Capa do livro “O Mito de Sísifo” – créditos: Editora BestBolso/divulgação.

Começo ridículo

Qualquer tentativa de resposta imediata, é uma precipitação. Recorrer aos mais velhos, idem. Estamos todos diante de algo que sempre nos rondou, mas negávamos: a impermanência e a vulnerabilidade da vida. Já abordei aqui essa necessidade de segurança e controle e a importância de nos agregarmos para viabilizar mudanças. No entanto, por mais dura que sejam as circunstâncias, a nova geração tem a chance de lidar com o presente e o quanto nossos caminhos são passíveis de mudança. Não há muito o que cobrar deles agora, há? Talvez, nosso maior exercício esteja na elaboração das nossas perguntas mais íntimas.

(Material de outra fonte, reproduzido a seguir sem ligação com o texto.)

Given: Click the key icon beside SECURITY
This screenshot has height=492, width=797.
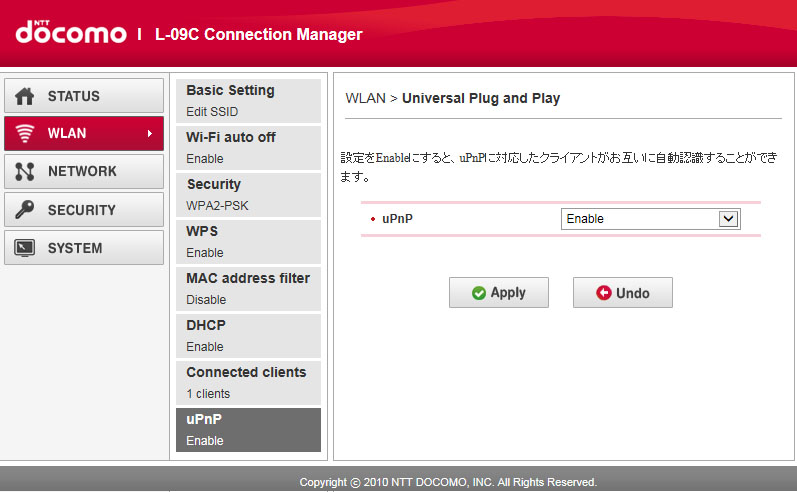Looking at the screenshot, I should coord(26,210).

“Todas as grandes ações e todos os grandes pensamentos têm um começo ridículo. Muitas vezes as grandes obras nascem na esquina de uma rua ou na porta giratória de um restaurante. Absurdo assim. O mundo absurdo, mais do que outro, obtém sua nobreza desse nascimento miserável. Em certas situações, responder ‘nada’ a uma pergunta sobre a natureza de seus pensamentos pode ser uma finta de um homem. Os seres amados sabem bem disto. Mas se a resposta for sincera, se expressar aquele singular estado de alma em que o vazio se torna eloquente, em que se rompe a corrente dos gestos cotidianos, sem que o coração procure em vão o elo que lhe falta, ela é então um primeiro sinal”, aponta Camus.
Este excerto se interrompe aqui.